I am still amazed how they work, but if I wait a bit longer, maybe it will also drive me around or automatically will answer all my blog comments for me? Who knows what the future has in store. At times it is also pretty scary...! The future I mean.
"All it takes is one bored teenager..." And in a world of what, 2 billion people, not a single bored, frustrated, angsty teenager has been able to summon the few hours necessary to compromise OS X? Not one? And the antivirus guys are just sitting on the sidelines, generating more light than heat? And Apple releases a product that can be hacked in six hours flat, knowing that it can be? Uhm, please spare me the hysterics. You can choose to live in a world where the sky is perpetually falling, but that isn't reality. Get off the FUD; stop drinking the Kool Aid; and for goodness' sake, stop buying into the "mean world" hypothesis that the media feeds you to keep you nervously lapping up their communiques!
Not one has; that doesn't mean not one has been able to.
It's funny, but I'm receiving emails from a nearly-incoherent name-caller who is claiming I haven't been hard enough on Apple, while in the comments here I'm reading someone who ignores reality in favor of inane sollipsism.
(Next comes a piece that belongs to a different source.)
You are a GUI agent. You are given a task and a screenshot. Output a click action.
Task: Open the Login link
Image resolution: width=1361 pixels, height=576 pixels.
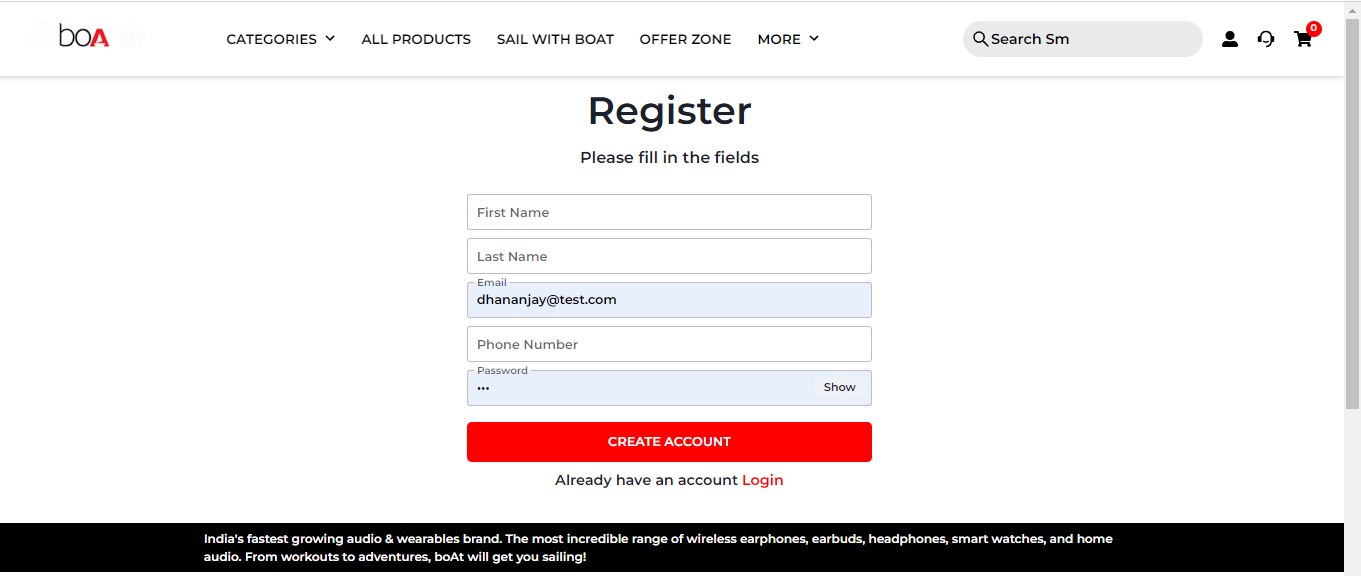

Sanity, I'm sure, lies somewhere in between.
While I agree that this post is very even-handed Phillip, your first comment simply wasn't. Rather, it IS a bit alarmist.
I mean, in a reply to a direct question about product announcements around April 1... you chose that exact moment to say:
"In general, I think that Apple has a lot to worry about security-wise, and if they don't resolve it, their 30th anniversary might just be met with a world full of hacked Macs"
Hmmmm... we're talking about 18 days here. And somehow the world will be full of hacked Macs.
Just a wee bit over-the-top, wouldn't you say?
Sure, security is a concern. But to blurt out a non-responsive answer like this really does take away from what was a very good post.
Fair enough. I hadn't realized the extent of the emailer's stupidity at that point, and was probably reacting to him/her. My subsequent comments more reflect my views.







Finally an even-handed review of what's been going on in the world of Apple for the last couple of weeks. Bravo!